Чурай вздохнул с облегчением. Уразумел, что отныне будет при деле. И еще уразумел: если хочешь сделаться человеком при новой власти, нужно хорошенько постараться, чтобы немцы были довольны твоей работой.
* * *
За первые дни службы в полиции Степан преуспел немало. Ганс Шпильке одобрял его деятельность. Шутка ли, он привел в участок-бацирк больше двадцати подозрительных граждан, которые прятались в подвалах и сараях и весьма нелестно отзывались об оккупантах… Кроме всего, притащил в дом, где ночевал, несколько мешков одежды, обуви, ящики посуды, картины… Теперь, вооруженный карабином, с белой повязкой на рукаве, имея широкие полномочия от коменданта, он орудовал несколько смелее. Лошадь он тоже не оставил на произвол судьбы, словно предчувствуя, что она ему пригодится. Соседний двор заброшенный и пустынный; полицай нюхом учуял, что там кто-то прячется. Он подошел к отдаленному подвалу, стал стучать прикладом в дверь, и оттуда вылез хромой старик с рыжеватой бородой. Он презрительно посмотрел на полицая, на его белую повязку и проговорил;
— Очень извиняюсь, но с кем имею честь? И что за власть в городе? Помню, в гражданскую так ходили махновцы, анархисты…

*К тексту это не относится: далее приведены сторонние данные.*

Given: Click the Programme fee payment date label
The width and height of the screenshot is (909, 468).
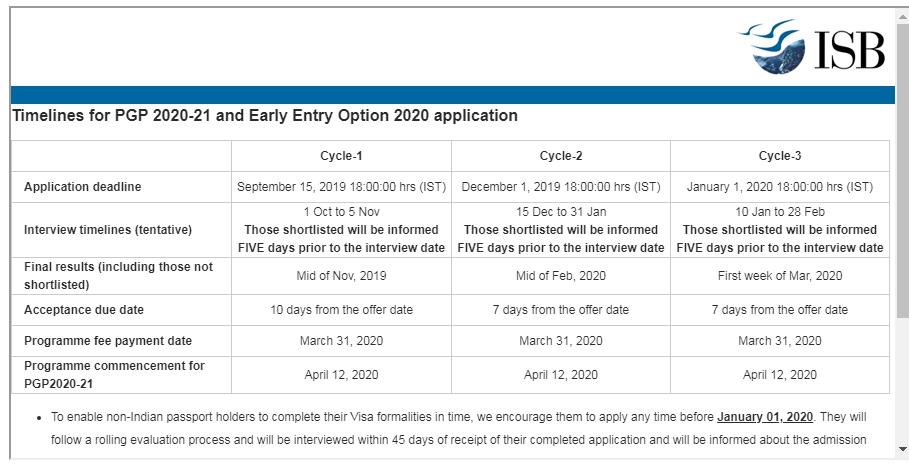Looking at the screenshot, I should click(x=108, y=341).
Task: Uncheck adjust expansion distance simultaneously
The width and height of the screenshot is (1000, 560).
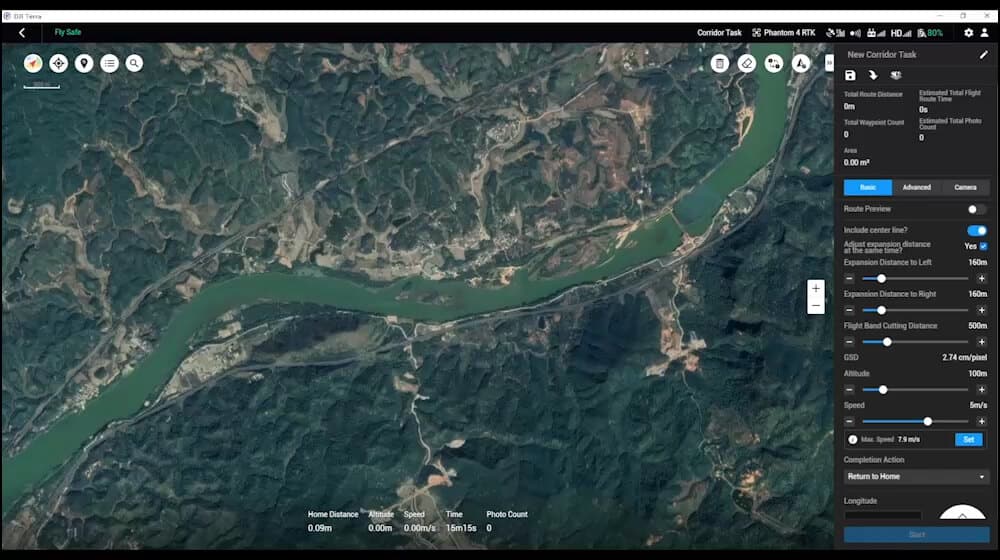Action: [983, 246]
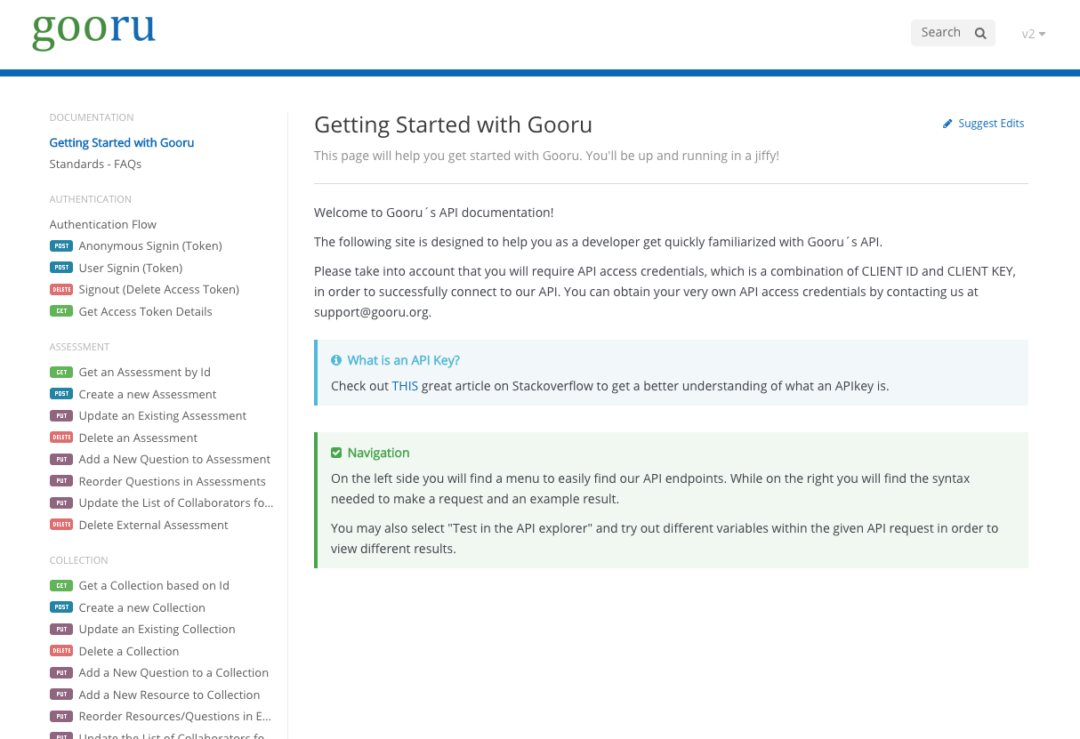
Task: Open the Authentication Flow page
Action: [103, 225]
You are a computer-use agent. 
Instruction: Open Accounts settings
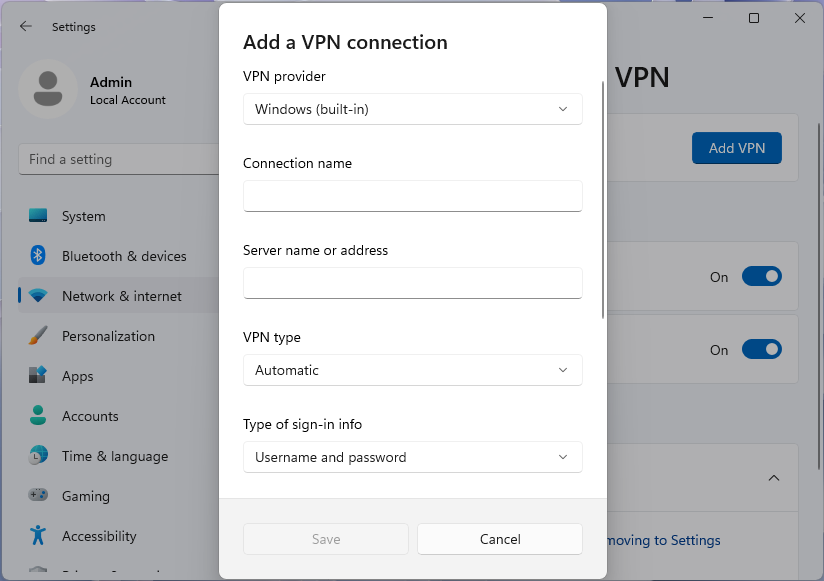coord(40,416)
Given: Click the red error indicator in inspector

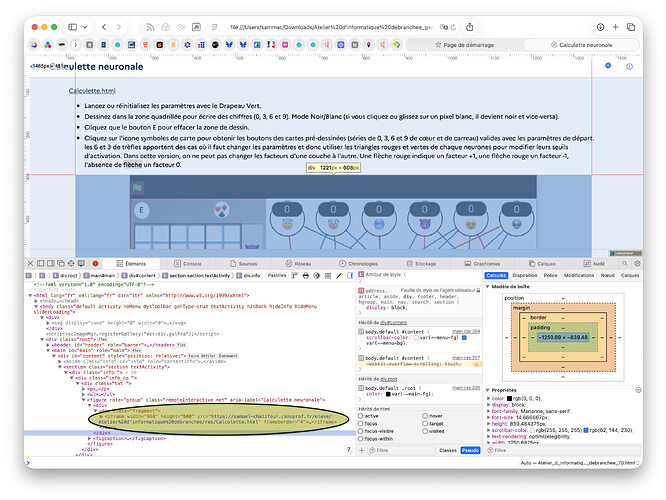Looking at the screenshot, I should (x=95, y=263).
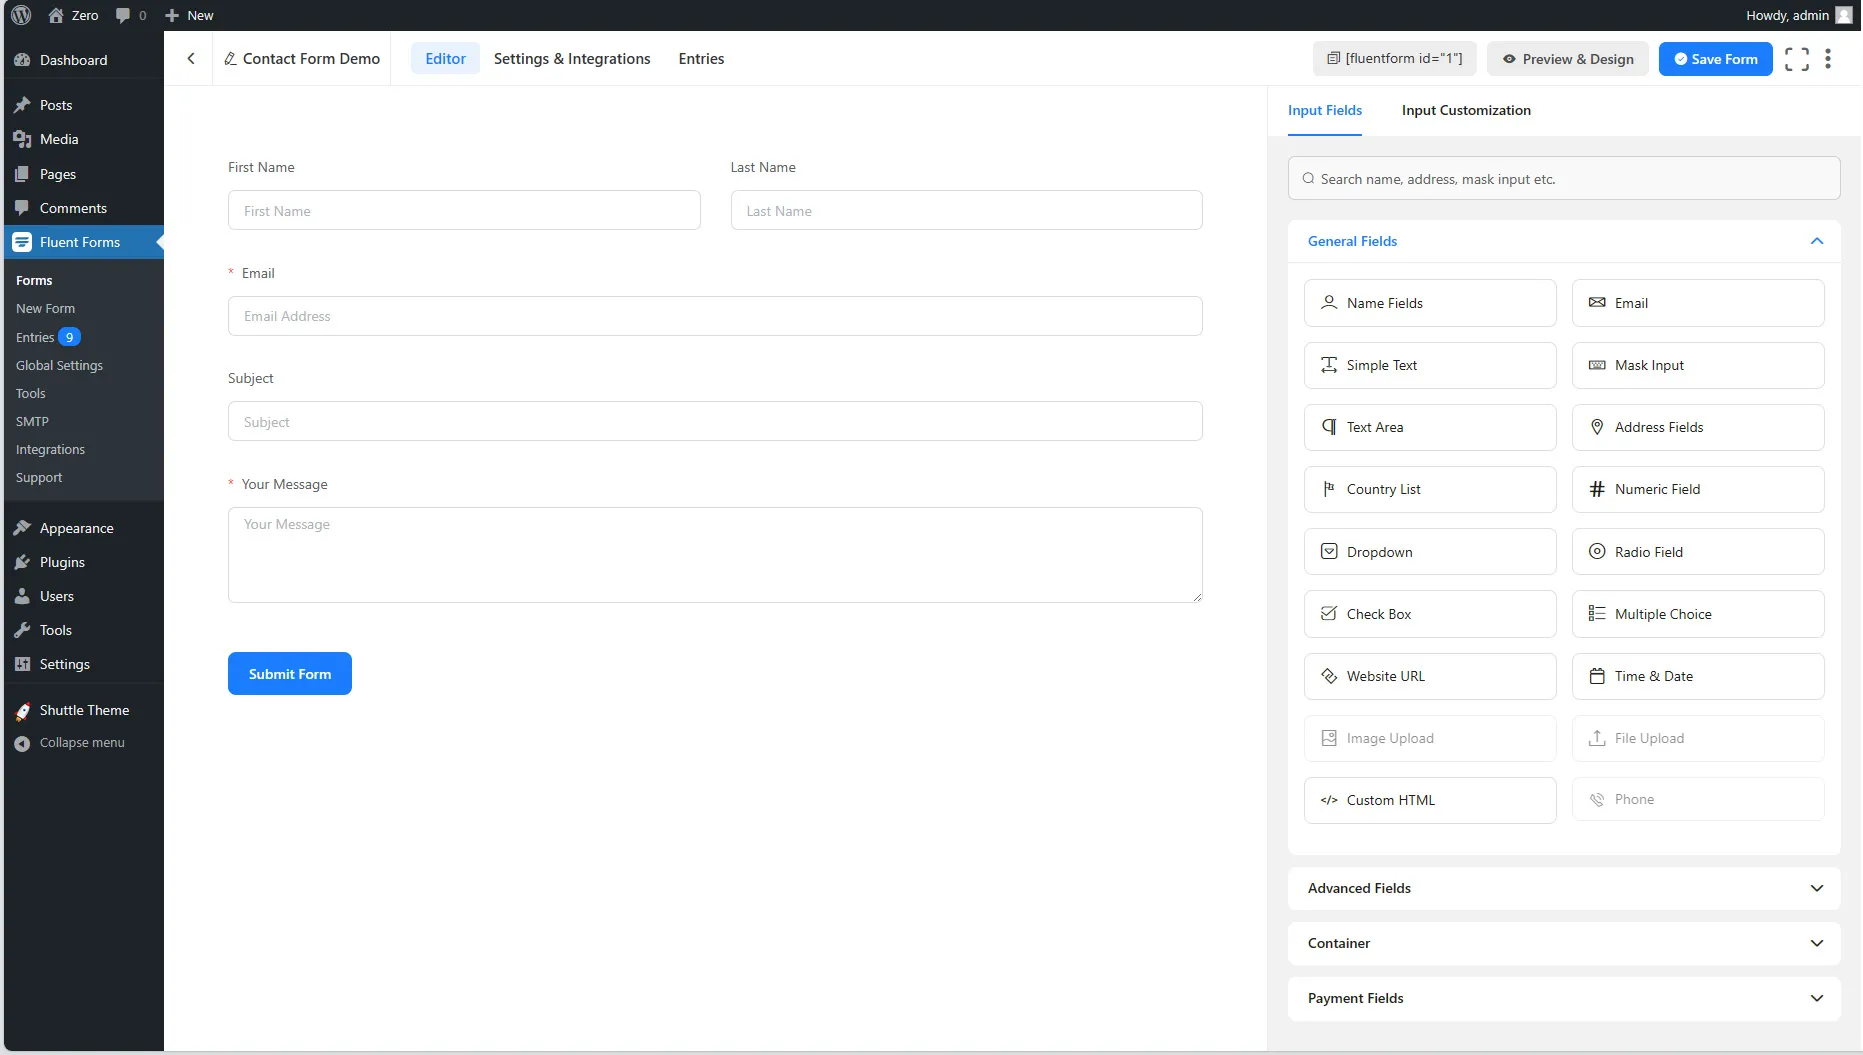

Этот неприветливый старик возмутил Степана. Вместо ответа, будь его воля, он стукнул бы его прикладом, но должность обязывала, и он с трудом сдержал свой гнев.
— Кто ты, старик, и зачем прячешься? Как звать?
— Звать, как мать нарекла, — важно ответил хромой, подбивая рукой широкую бороду, — а по фамилии Чубенко…
— Та-ак… Ясно… А ты кто же будешь, коммунист, еврей или активист? А может, партизан или комиссар?..
Лишь тогда, когда Чубенко ответил, что он не коммунист, не комиссар, не еврей, а сторож райисполкома, Степан немного успокоился. Правда, старик все же имел какое-то отношение к советской власти и этим был начисто уязвим и опорочен в глазах полицая, его также надлежало бы отвести в комендатуру на допрос, но Степану пришла в голову мысль уговорить старика стать у него, Степана, сторожем и конюхом заодно. Он будет охранять его дом, убирать, сторожить награбленное добро. Чем плохо?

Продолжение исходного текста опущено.